Dalam Percobaan 2, daya ingat diuji lebih awal, setelah 24 jam, dan peserta dalam keadaan berpuasa, mencerminkan keadaan mereka selama fase pembelajaran awal.
Selama sesi mengingat, peserta diuji pada tugas memori yang sama yang telah mereka pelajari sebelumnya. Sepanjang penelitian, para peneliti memantau kadar glukosa darah dan meminta peserta untuk menilai rasa lapar mereka untuk memastikan bahwa manipulasi puasa itu efektif.
Mereka juga menggunakan kuesioner untuk menilai suasana hati, kelelahan, dan rasa kantuk untuk memperhitungkan faktor-faktor ini dalam analisis mereka.
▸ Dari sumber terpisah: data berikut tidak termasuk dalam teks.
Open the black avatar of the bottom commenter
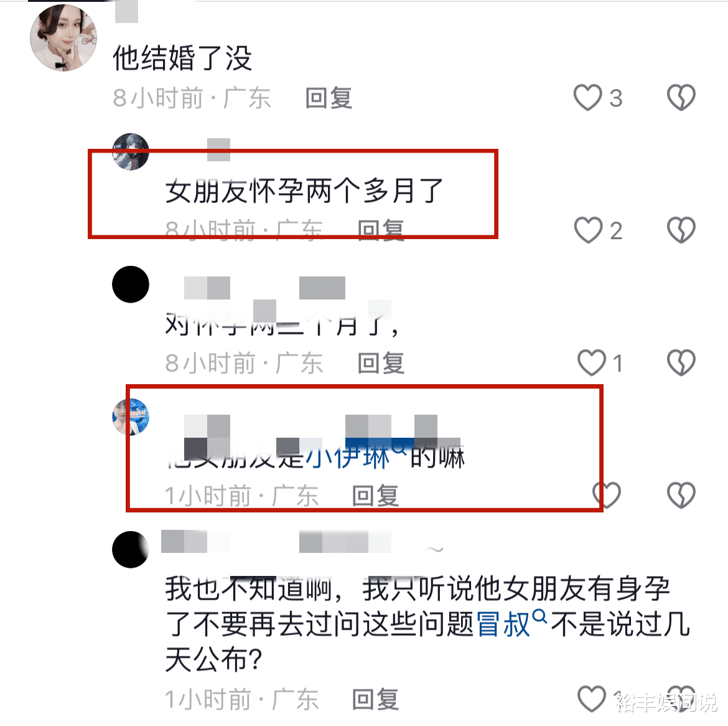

Hasil percobaan pertama menunjukkan jika berpuasa selama periode konsolidasi 10 jam meningkatkan daya ingat untuk pasangan kata.
Peserta dalam kondisi puasa mengingat lebih banyak pasangan kata dengan benar dan merespons lebih cepat saat mengingatnya dibandingkan saat mereka dalam kondisi kenyang. Namun, puasa mengganggu memori spasial
Para peneliti berspekulasi jika saat kita lapar, otak kita mungkin memprioritaskan pemadatan informasi dasar dan faktual sambil mungkin menekan penyandian informasi kontekstual yang terperinci.
Mereka menyarankan jika rasa lapar dapat mengurangi gangguan dari hipokampus, yang biasanya memainkan peran penting dalam memori episodik, sehingga memungkinkan konsolidasi representasi semantik yang lebih efisien di korteks. Namun, penelitian lebih lanjut diperlukan untuk mengonfirmasi dan memperluas temuan ini.
"Mungkin, orang harus menyadari bahwa (sedikit) kelaparan mungkin merupakan kondisi untuk meningkatkan (jenis) memori tertentu," kata Born.